■ **Text provided**:
----------------

Wednesday, August 10, 2011

Life in a Day

Collated from over 80,000 video clips amounting to 4,500 hours of footage, this rare ‘user generated’ documentary gave YouTube subscribers the chance to show the world a small portion of their life. The footage was to be shot on 24th July, 2010, and surmounted to a 90 minute collage of life spanning 192 countries which aired live online but has been recently given a full theatrical release. Without any specific narrative, Life in a Day weaves us through the many intricate and subtle situations humans face on a daily basis, and director Kevin McDonald (famous for Last King of Scotland but well known for One Day in October, the Oscar winning documentary on the 1972 massacre of Israeli Olympic athletes in Munich) has portrayed us as beautiful, interesting creatures, however mundane we may claim to be on camera.

Who can remember what they were doing on July 24th, 2010? The fact that we had all lived through this day makes us think that however uninteresting our own experience may have been; objectively it can be a fascinating look at how others lead their lives. A small scene in the beginning shows a father waking his son in a messy, cramped apartment. They walk to a small shrine in their living room where, in front of a photo of a middle-aged woman, both say a prayer for their deceased loved one. It is at this point when we understand why they are living in this unkempt environment, and without knowing anything about the pair, feel a torrent of sympathy towards them both.

----------------

■ **Data section**:
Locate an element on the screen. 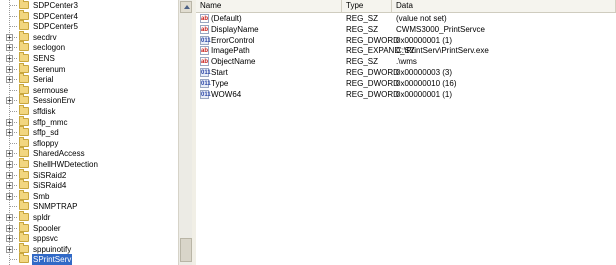 The image size is (616, 265). tree-item: secdrv is located at coordinates (89, 36).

----------------

■ **Problem details**:
From the review of Life in a Day:
(a) How many video clips was the documentary collated from?
(b) On what date was the footage to be shot?
(c) In the small scene at the beginning, what do the father and son do at the shrine in their living room?
Please answer using only the review and none of the other material.

■ **Answer**:
(a) Over 80,000 video clips.
(b) July 24, 2010.
(c) They both say a prayer for their deceased loved one.